Investors responded unfavorably to the announcement. Shares dropped 8.1% during Thursday’s trading session, ending at $15.30.
The R2 family consists of four distinct variants. Leading the pack is the Performance Launch Edition priced at $57,990, delivering 656 horsepower through dual motors with a 330-mile range. The Premium AWD variant carries a $53,990 price tag. Both configurations are scheduled for 2026 delivery.
The budget-conscious options — including a Standard RWD at $48,490 and the base configuration around $45,000 — won’t reach customers until 2027. This postponement disappointed shareholders significantly.
When Rivian initially unveiled the R2 concept during March 2024, company leadership emphasized the $45,000 entry price point. Market participants anticipated this affordable option would be available much sooner. Learning the lowest-priced variant was delayed until late 2027 wasn’t the news Wall Street wanted to hear.
Barclays analyst Dan Levy highlighted prior to the event that multiple challenges have emerged for Rivian since the initial announcement — including elevated tariff expenses and the elimination of regulatory credits.
Challenging EV Landscape Compounds Concerns
The overall electric vehicle market presents additional obstacles for Rivian. The Trump administration removed the $7,500 EV buyer incentive last September. This action reduced affordability industry-wide, contributing to a 36% year-over-year decline in U.S. EV sales during Q4.

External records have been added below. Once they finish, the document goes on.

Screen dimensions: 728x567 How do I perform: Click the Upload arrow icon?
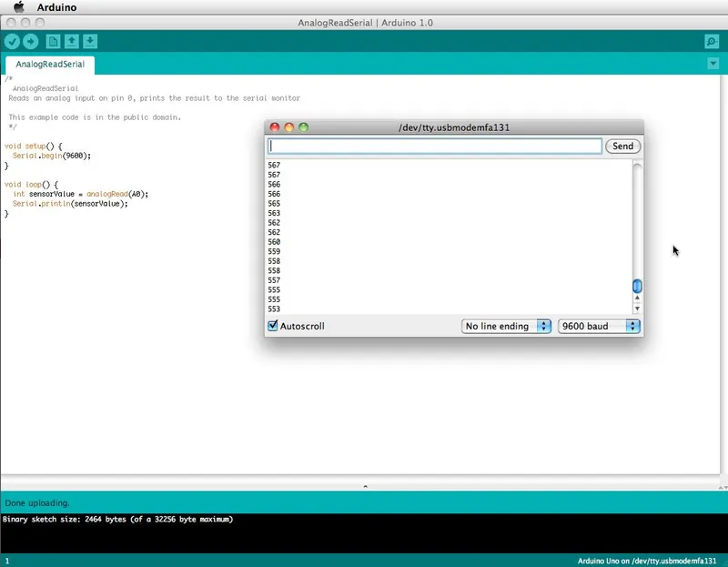pyautogui.click(x=32, y=41)
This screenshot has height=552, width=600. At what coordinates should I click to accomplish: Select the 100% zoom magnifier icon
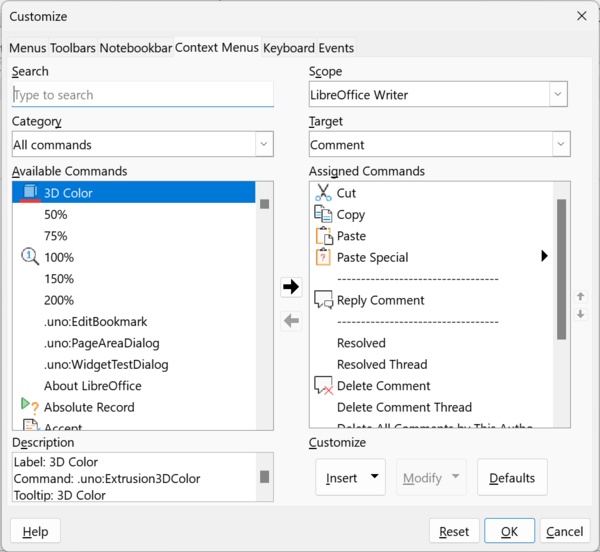pyautogui.click(x=30, y=257)
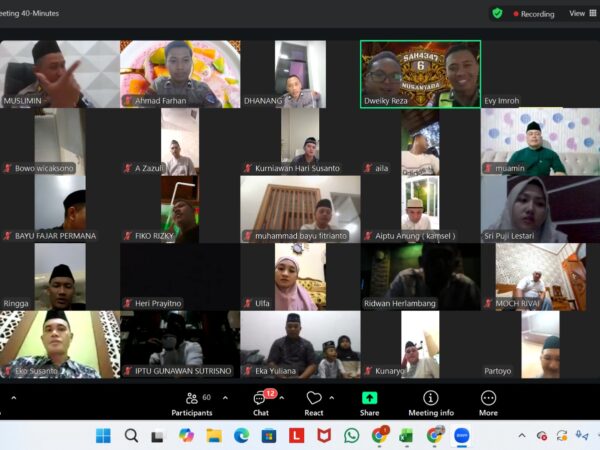Open Windows Start menu
600x450 pixels.
pyautogui.click(x=103, y=435)
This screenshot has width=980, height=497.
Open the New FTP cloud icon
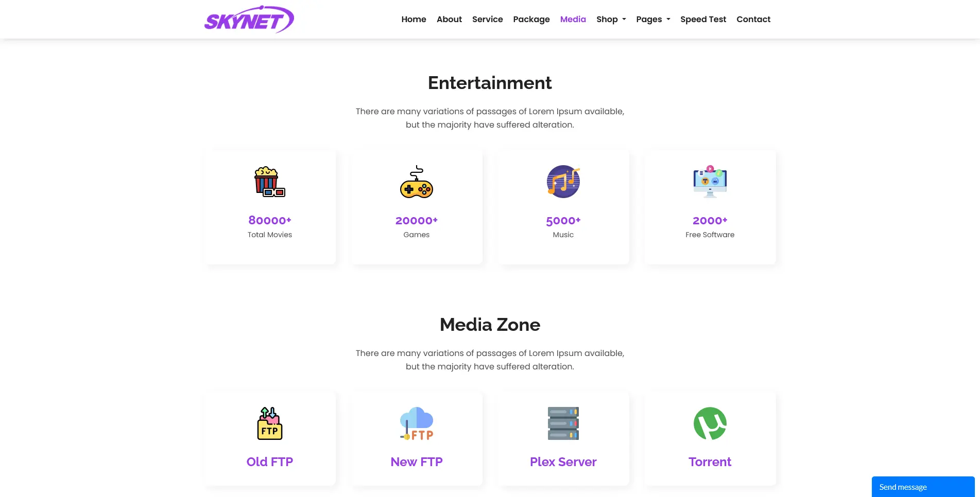pos(417,423)
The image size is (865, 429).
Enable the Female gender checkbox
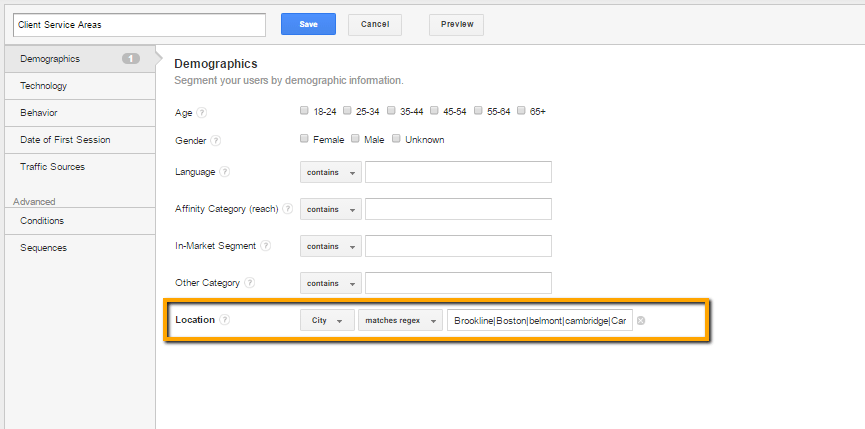click(304, 138)
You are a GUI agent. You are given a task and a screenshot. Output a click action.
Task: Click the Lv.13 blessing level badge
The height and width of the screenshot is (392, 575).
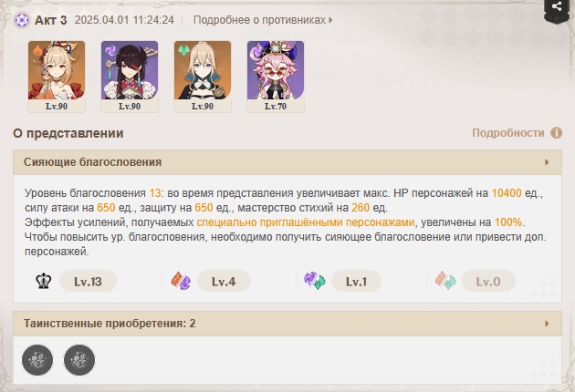(88, 281)
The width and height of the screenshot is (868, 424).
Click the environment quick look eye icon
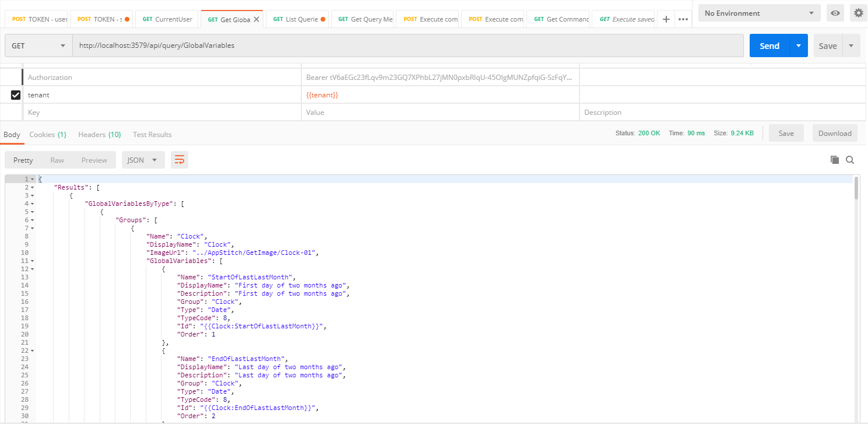coord(835,13)
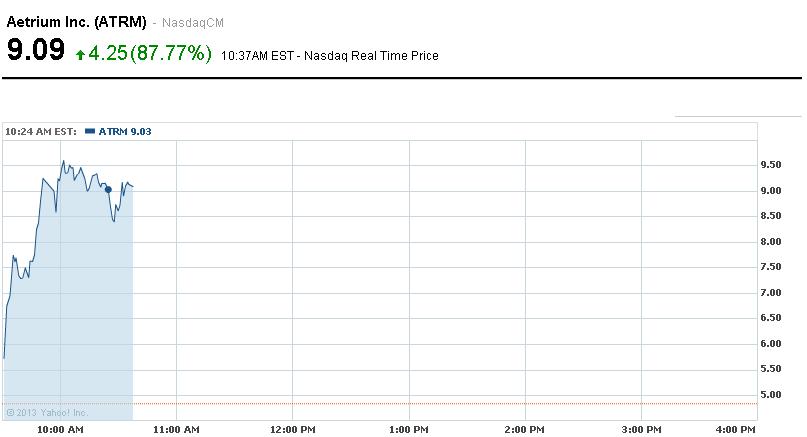Click the blue data point dot on chart line
Viewport: 807px width, 437px height.
tap(107, 189)
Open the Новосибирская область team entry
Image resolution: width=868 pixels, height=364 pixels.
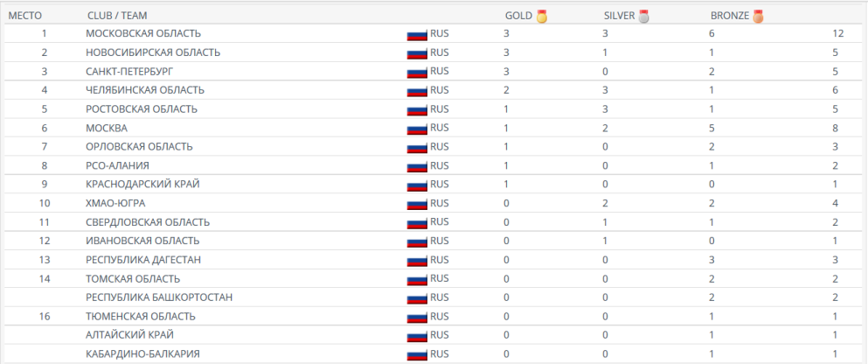tap(153, 53)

Rivian is introducing its most budget-friendly offering into this challenging landscape. The R2 is positioned as a direct competitor to Tesla’s Model Y, which achieved 357,528 U.S. sales in 2025 — maintaining its position as America’s best-selling electric vehicle.
Morgan Stanley analyst Andrew Percoco maintained his Sell recommendation Thursday, establishing a $12 price objective. He identified 2026 as a challenging transitional period as Rivian pursues gross profitability while scaling R2 production.
Conversely, TD Cowen’s Itay Michaeli projects annual R2 demand could ultimately surpass 200,000 units, with scenarios reaching 330,000. He elevated the stock to Buy from Hold on March 10, raising his target to $20.
Analyst Perspectives on Rivian
The Street’s overall stance is Hold. Among analysts evaluating Rivian during the past three months, nine assign Buy ratings, seven recommend Hold, and six rate it Sell. Average price targets range from $17.45 to $18.00 per share.
Rivian secured three Buy upgrades over the recent three-month period, with nearly 40% of covering analysts now rating it Buy — still trailing the S&P 500’s 59% average, but showing improvement.
Analyst projections estimate 2026 deliveries around 65,000 vehicles, rising from approximately 42,000 in 2025. For 2027, consensus forecasts anticipate roughly 136,000 vehicles.
Entering Thursday’s session, Rivian stock had already fallen approximately 16% year to date. The shares are now positioned deeper in negative territory for 2026.